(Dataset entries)
────
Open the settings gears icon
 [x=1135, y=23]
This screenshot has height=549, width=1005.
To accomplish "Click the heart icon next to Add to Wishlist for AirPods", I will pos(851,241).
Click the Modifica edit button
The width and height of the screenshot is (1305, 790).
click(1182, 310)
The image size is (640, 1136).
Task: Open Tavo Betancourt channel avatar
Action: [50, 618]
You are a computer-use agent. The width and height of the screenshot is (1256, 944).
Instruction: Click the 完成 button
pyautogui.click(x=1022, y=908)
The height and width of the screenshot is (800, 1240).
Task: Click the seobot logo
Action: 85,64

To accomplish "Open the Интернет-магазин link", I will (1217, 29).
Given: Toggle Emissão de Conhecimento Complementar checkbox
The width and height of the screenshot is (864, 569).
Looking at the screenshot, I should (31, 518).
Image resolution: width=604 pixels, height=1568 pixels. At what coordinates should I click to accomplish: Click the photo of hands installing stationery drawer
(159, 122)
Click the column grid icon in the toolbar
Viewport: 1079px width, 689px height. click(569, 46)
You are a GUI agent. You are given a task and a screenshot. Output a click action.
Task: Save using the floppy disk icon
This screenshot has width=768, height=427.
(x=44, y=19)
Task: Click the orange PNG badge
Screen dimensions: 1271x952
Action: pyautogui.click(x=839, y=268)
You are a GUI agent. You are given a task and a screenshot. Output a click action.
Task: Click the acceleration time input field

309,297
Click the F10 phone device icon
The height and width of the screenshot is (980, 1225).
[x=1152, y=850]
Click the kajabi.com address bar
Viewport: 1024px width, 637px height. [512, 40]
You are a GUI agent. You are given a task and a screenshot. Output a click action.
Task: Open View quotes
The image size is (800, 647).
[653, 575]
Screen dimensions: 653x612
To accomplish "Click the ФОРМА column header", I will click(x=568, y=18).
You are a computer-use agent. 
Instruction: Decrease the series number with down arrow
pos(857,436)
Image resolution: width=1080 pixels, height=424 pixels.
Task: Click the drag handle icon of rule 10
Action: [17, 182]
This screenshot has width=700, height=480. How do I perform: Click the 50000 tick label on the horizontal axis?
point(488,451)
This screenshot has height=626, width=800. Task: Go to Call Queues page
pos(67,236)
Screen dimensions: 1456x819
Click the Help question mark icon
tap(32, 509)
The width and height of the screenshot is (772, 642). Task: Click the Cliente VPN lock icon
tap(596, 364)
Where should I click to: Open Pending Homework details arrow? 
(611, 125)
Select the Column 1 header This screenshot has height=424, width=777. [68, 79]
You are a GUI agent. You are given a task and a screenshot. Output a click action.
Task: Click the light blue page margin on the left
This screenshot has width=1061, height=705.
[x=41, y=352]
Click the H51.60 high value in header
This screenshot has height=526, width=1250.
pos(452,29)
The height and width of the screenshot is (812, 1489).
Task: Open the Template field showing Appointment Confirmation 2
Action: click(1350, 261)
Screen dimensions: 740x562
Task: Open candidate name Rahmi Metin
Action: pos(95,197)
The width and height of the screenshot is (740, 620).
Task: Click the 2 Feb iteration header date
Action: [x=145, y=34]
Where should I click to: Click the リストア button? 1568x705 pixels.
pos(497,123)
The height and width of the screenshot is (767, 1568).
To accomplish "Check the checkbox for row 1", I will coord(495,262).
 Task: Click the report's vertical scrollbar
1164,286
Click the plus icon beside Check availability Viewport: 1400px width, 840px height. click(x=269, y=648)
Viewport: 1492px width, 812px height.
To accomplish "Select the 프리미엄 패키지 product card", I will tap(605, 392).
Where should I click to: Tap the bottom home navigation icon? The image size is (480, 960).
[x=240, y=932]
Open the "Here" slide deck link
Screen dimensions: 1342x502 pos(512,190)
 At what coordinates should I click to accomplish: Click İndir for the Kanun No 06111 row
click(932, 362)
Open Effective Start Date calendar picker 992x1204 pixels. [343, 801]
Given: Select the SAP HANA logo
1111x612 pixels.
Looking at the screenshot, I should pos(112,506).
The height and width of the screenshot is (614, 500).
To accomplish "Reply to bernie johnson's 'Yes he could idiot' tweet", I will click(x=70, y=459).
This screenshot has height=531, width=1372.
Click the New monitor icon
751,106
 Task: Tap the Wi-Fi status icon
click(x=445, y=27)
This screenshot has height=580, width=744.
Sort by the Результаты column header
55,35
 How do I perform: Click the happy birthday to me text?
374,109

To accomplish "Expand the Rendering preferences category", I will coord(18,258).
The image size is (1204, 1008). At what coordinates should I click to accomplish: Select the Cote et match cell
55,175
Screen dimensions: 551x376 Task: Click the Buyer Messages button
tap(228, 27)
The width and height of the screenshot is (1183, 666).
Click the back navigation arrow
────
--- DESCRIPTION OF THE TASK ---
In the entries above, find the line with "This screenshot has height=549, width=1005." and the line with "Click the F10 phone device icon", then set down exactly those two and every line between them, nothing else.

--- REPLY ---
This screenshot has height=549, width=1005.
To accomplish "Click the heart icon next to Add to Wishlist for AirPods", I will pos(851,241).
Click the Modifica edit button
The width and height of the screenshot is (1305, 790).
click(1182, 310)
The image size is (640, 1136).
Task: Open Tavo Betancourt channel avatar
Action: [50, 618]
You are a computer-use agent. The width and height of the screenshot is (1256, 944).
Instruction: Click the 完成 button
pyautogui.click(x=1022, y=908)
The height and width of the screenshot is (800, 1240).
Task: Click the seobot logo
Action: 85,64

To accomplish "Open the Интернет-магазин link", I will (1217, 29).
Given: Toggle Emissão de Conhecimento Complementar checkbox
The width and height of the screenshot is (864, 569).
Looking at the screenshot, I should (31, 518).
Image resolution: width=604 pixels, height=1568 pixels. At what coordinates should I click to accomplish: Click the photo of hands installing stationery drawer
(159, 122)
Click the column grid icon in the toolbar
Viewport: 1079px width, 689px height. click(569, 46)
You are a GUI agent. You are given a task and a screenshot. Output a click action.
Task: Save using the floppy disk icon
This screenshot has width=768, height=427.
(x=44, y=19)
Task: Click the orange PNG badge
Screen dimensions: 1271x952
Action: pyautogui.click(x=839, y=268)
You are a GUI agent. You are given a task and a screenshot. Output a click action.
Task: Click the acceleration time input field

309,297
Click the F10 phone device icon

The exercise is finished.